# Problem
Show every line of the data that contains the word "height", matching case exactly.
[start of Information shown]
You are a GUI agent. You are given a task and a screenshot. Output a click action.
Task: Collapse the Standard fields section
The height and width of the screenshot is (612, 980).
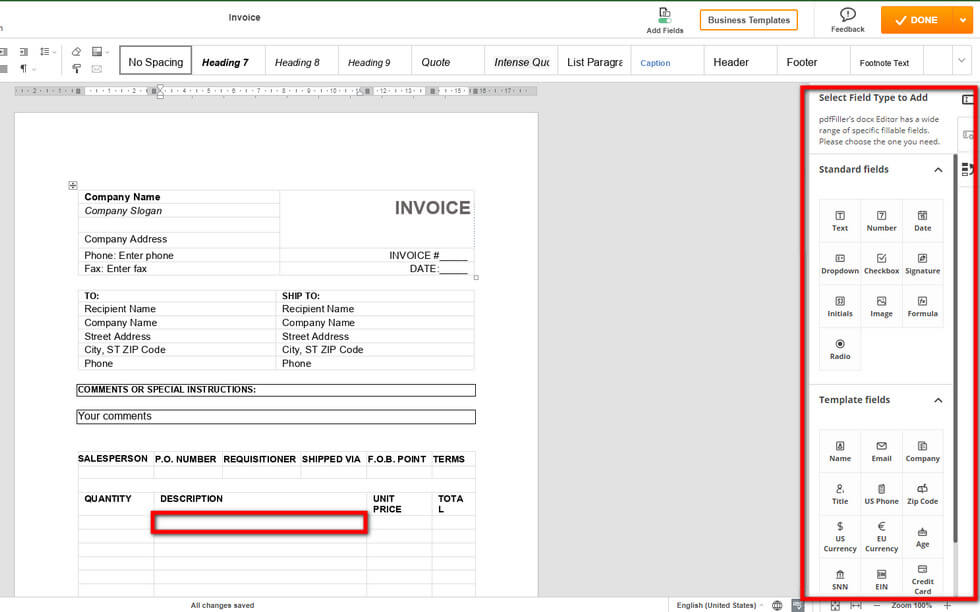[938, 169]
[end of Information shown]
[start of Information shown]
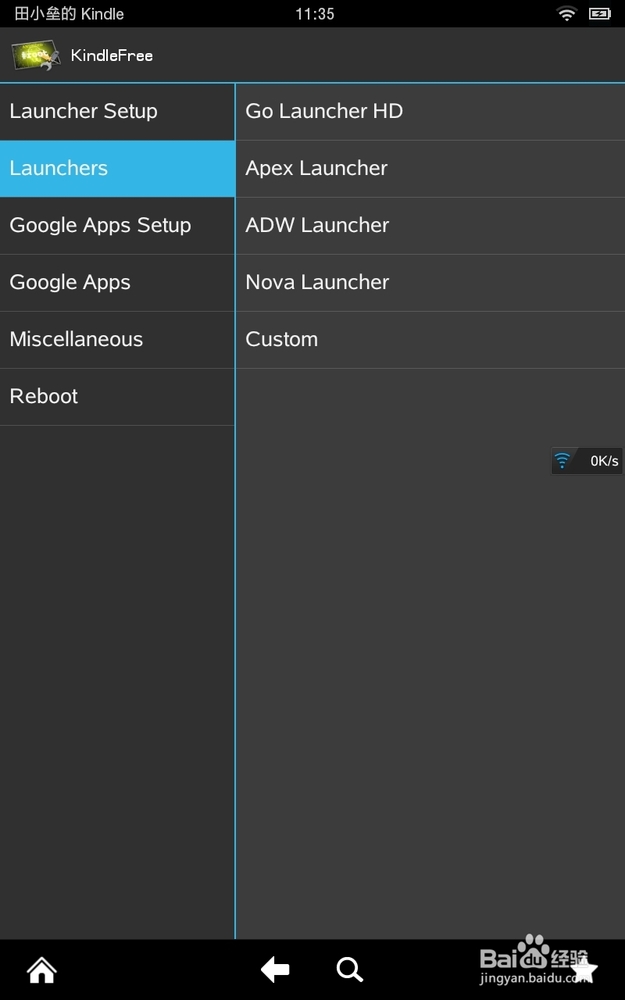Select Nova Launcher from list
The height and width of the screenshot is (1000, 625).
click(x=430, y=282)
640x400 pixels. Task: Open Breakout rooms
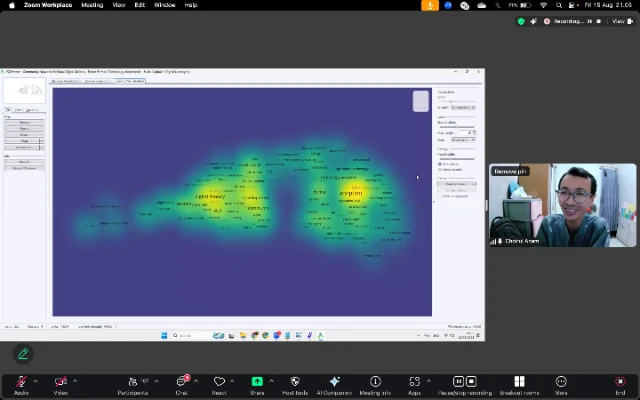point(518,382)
[end of Information shown]
[start of Information shown]
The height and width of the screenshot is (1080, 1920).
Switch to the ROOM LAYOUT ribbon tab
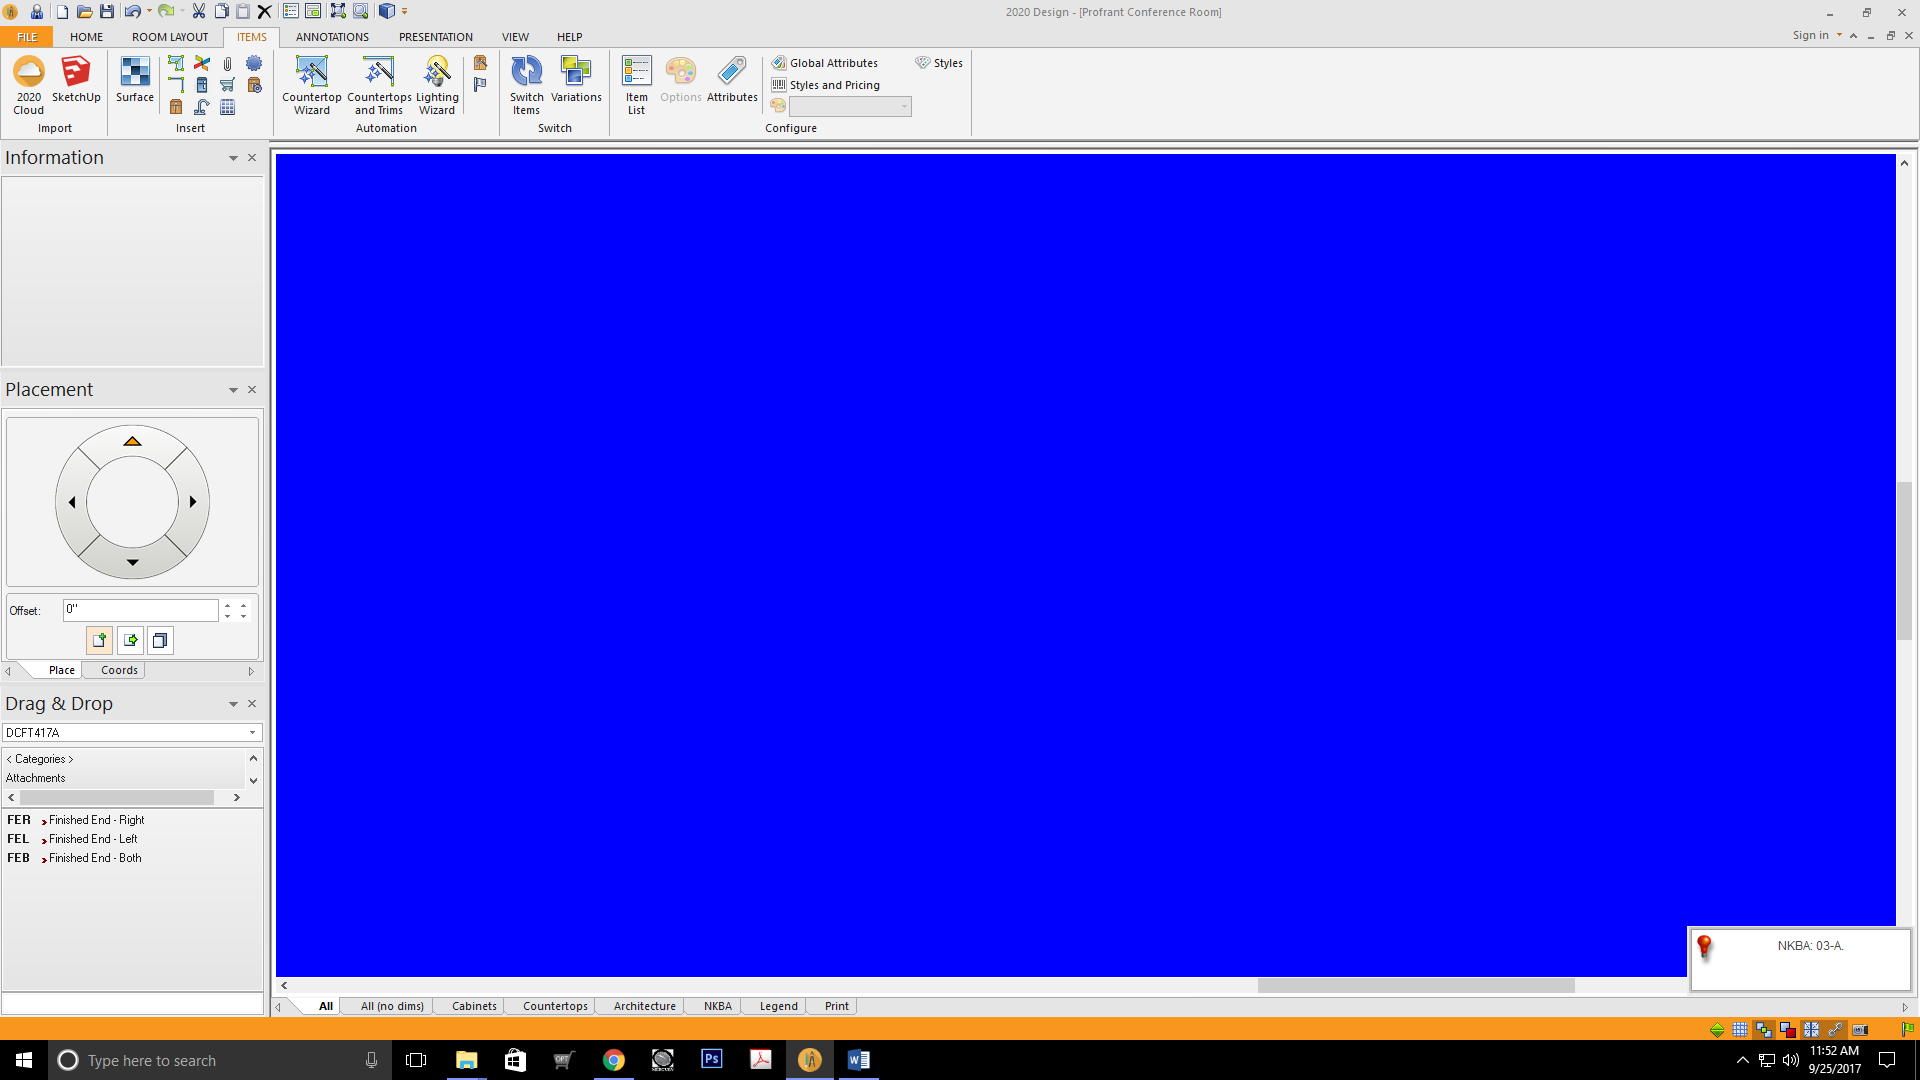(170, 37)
[end of Information shown]
# Solution for this task
The height and width of the screenshot is (612, 980).
The height and width of the screenshot is (1000, 625).
The height and width of the screenshot is (1080, 1920).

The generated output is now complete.